Some people use molds made from boards. Moreover, the more irregularities and roughness on their surfaces, the better. The composition after pouring will repeat these defects, which will give it a resemblance to wild stone. A sample is not needed with this technique.

Silicone mold

The simplest and cheapest option is silicone sealant. Its significant disadvantage is that it takes a long time to dry. This material requires careful handling, as it stretches quite quickly and the mold loses its original shape. In general, silicone is distinguished by its degree of viscosity. Forms with a high level of detail are made from liquid compositions, which is not required when creating stone.

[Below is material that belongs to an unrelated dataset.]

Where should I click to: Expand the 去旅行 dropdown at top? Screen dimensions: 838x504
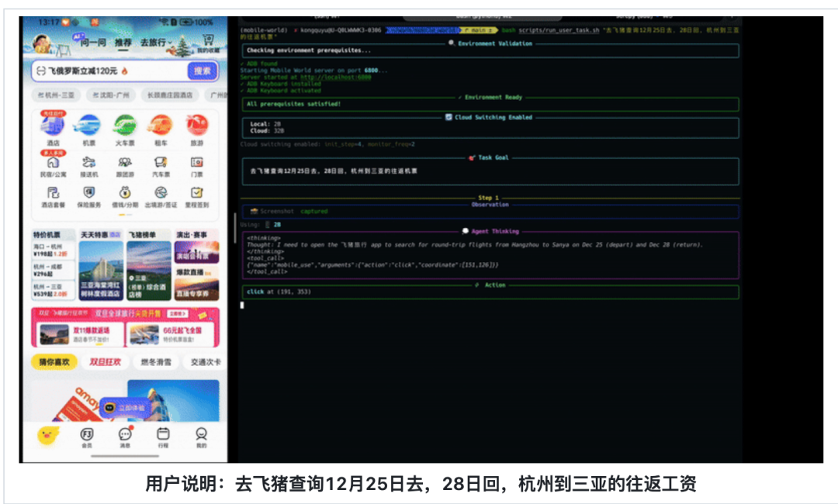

Thick silicone is ideal for replicating the rough, rough surface of a natural sample. The stones are laid in orderly rows on plywood or a sheet of chipboard. It is advisable to pre-glue them. Each stone is then coated with a release agent, which will prevent it from sticking to the mold. After this, formwork is constructed from MDF or plywood, which is attached to a flat base. All joints are carefully sealed. Then the mold is filled with silicone. Now you need to leave the mold to dry (about a day). After this, the formwork is disassembled and the mold is carefully separated from the samples. If somewhere the mold does not give in, then you can carefully help it with a stationery knife.

To avoid the formation of voids, the silicone is carefully leveled and lightly tamped with a spatula. To prevent the tool from getting stuck in the solidifying liquid, it is lubricated with grease or any dishwashing liquid.

Compound mold

Compound is a polymer mixture containing two main components:

  • Viscous substance.
  • A catalyst that, under certain conditions, initiates the hardening process.

Compound molds are made in the same way as silicone molds. By the way, it is also present in most compositions. A bottle of catalyst is included with the base substance. In a separate container, the two components are carefully mixed. It is not recommended to vigorously beat the compound, as this will create bubbles, which can then lead to unsightly voids in the artificial pebbles. Then the mixture is poured into samples mounted on a piece of plywood and surrounded by formwork. If the matrix is ​​small, then it can be made in a large bucket or bowl. After hardening, the molds are washed with running water, since the smell of the compound is not pleasant.

The compound is often used to create molds for soap, wax candles and even repeating elements of bas-reliefs and sculptures.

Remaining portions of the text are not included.